“Goyang dribel itu goyang mengeksploitasi bagian yang tak layak, tak pantas disiarkan di layar kaca. Dampaknya buruk bagi masyarakat dan ini pelecehan bagi perempuan,” jelas Komisioner KPI Agatha Lily, Selasa (19/5/2015).
Menurut Lily, masih banyak hal lain yang lebih kreatif, bukan hanya goyang dribel yang menggoyang-goyangkan dada.
“Pedoman penyiaran itu melarang mengeksploitasi dada, paha, bokong. Goyang dribel itu selera rendah, apa sih manfaatnya?” terang Lily.

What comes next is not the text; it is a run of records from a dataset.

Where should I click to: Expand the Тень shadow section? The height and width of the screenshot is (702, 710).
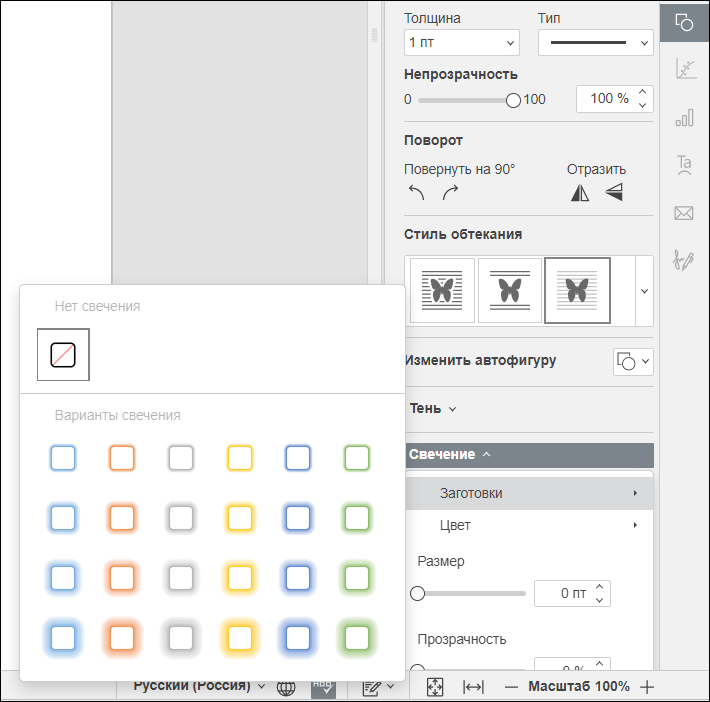433,409

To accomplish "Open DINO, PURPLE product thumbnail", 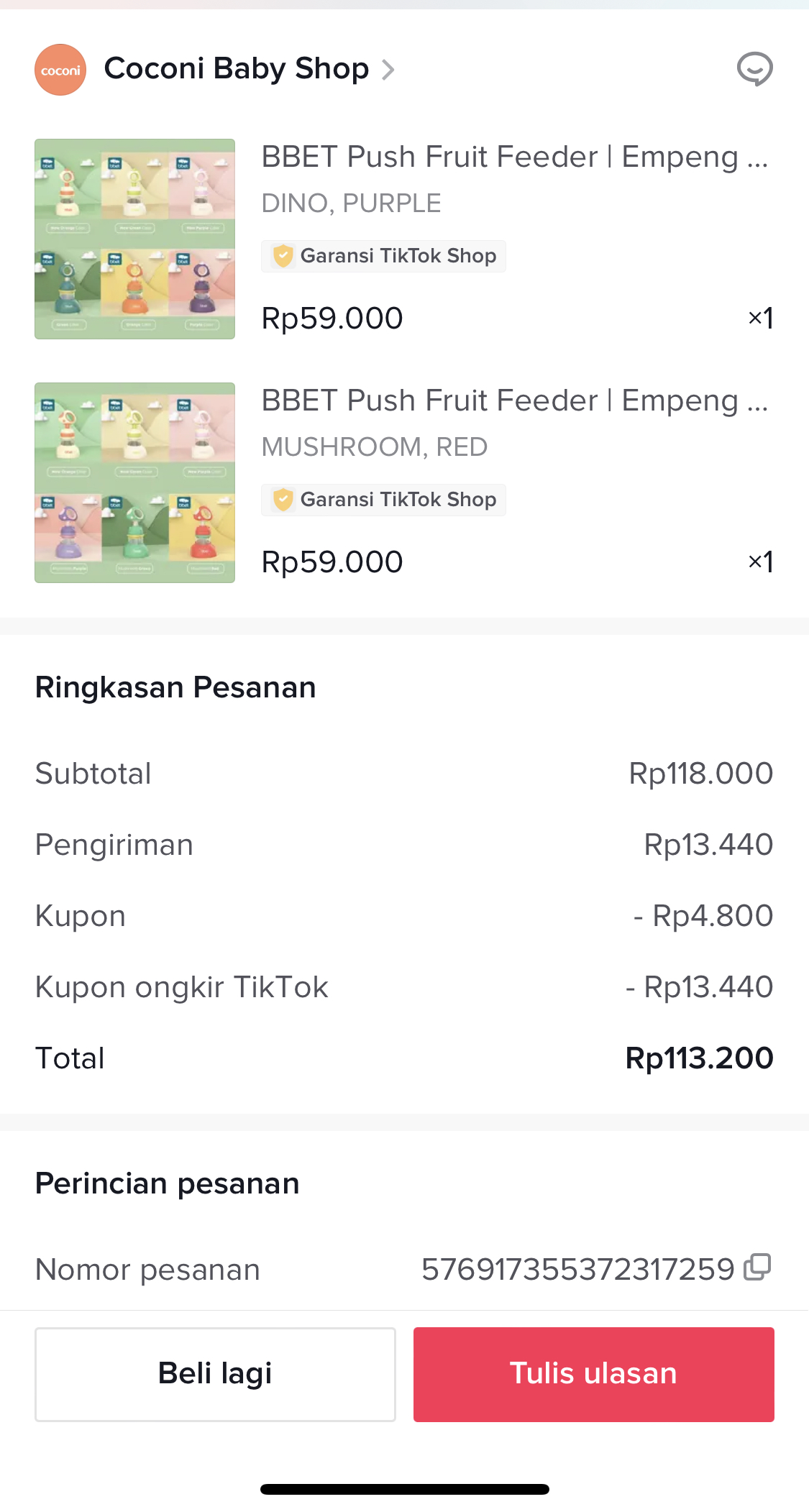I will coord(134,239).
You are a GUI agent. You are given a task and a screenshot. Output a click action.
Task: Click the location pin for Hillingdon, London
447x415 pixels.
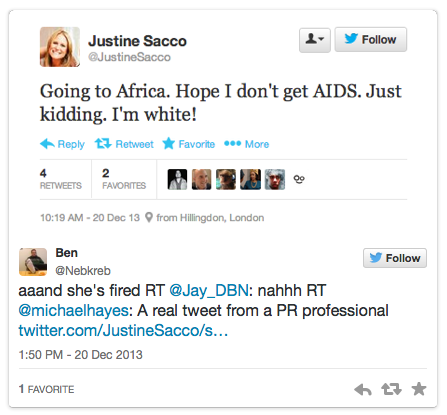click(x=149, y=217)
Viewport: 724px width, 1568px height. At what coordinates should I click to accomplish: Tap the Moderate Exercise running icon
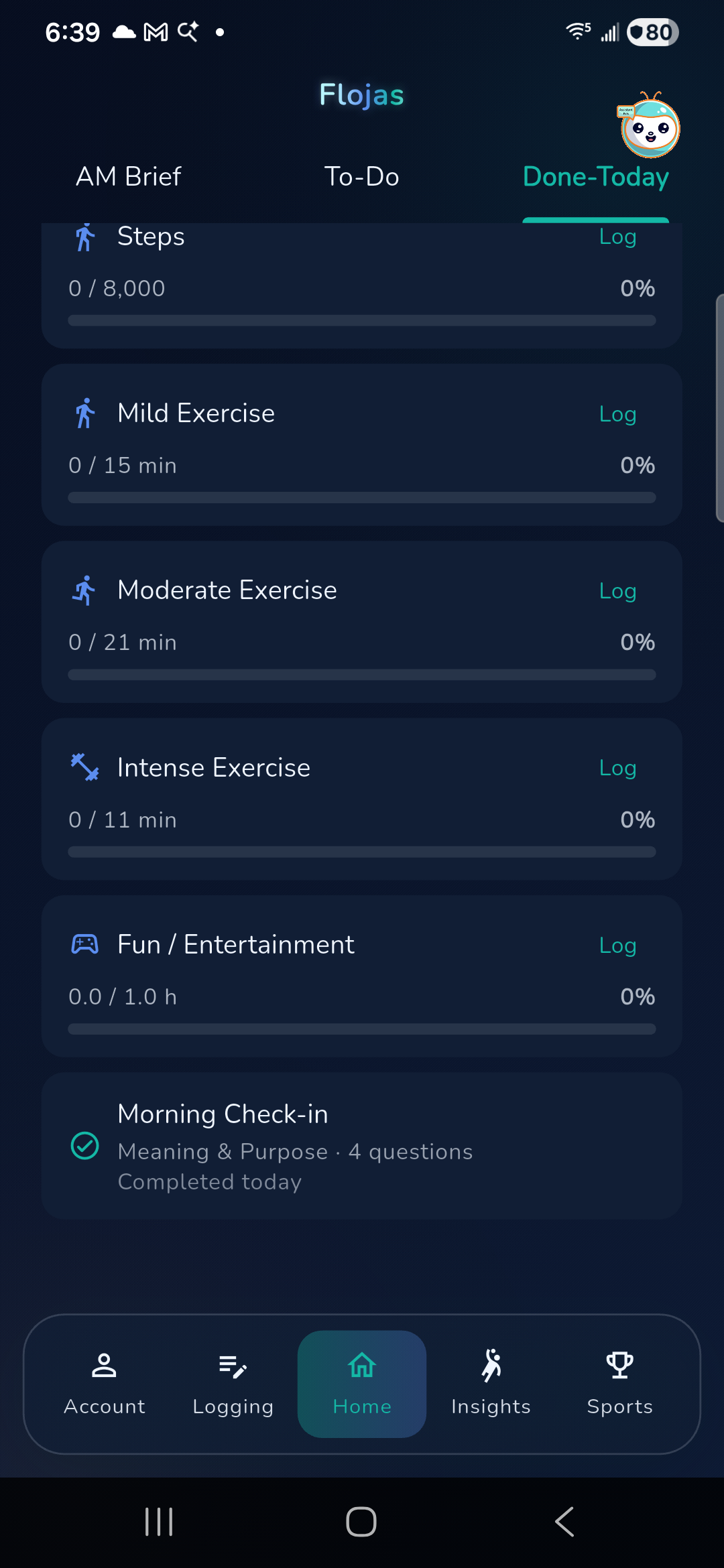[x=84, y=590]
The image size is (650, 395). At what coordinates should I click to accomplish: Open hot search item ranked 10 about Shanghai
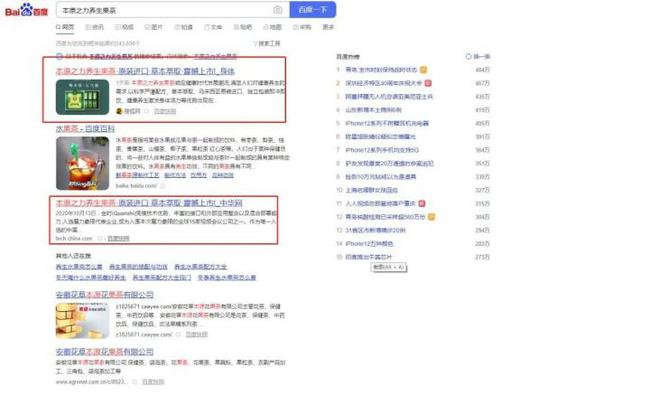(x=371, y=190)
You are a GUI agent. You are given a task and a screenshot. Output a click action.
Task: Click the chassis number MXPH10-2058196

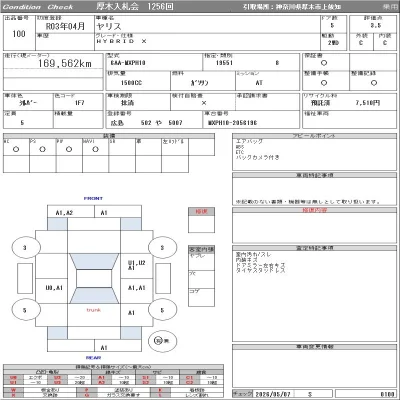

Dia juga menyampaikan, KPI mempersilakan duo serigala untuk tetap tampil tetapi jangan melakukan goyang dribel.
“Kami tetap memberikan ruang, mereka tetap boleh muncul asal jangan mengeksploitasi bagian tubuh. Galilah potensi yang positif,” urai dia.
Surat pelarangan goyang dribel itu sudah dikeluarkan sejak dua hari lalu dan ditandatangani Ketua KPI Judhariksawan.
“Berikanlah lagu yang baik dan gerakan yang berselera tinggi untuk masyarakat,” tutup dia.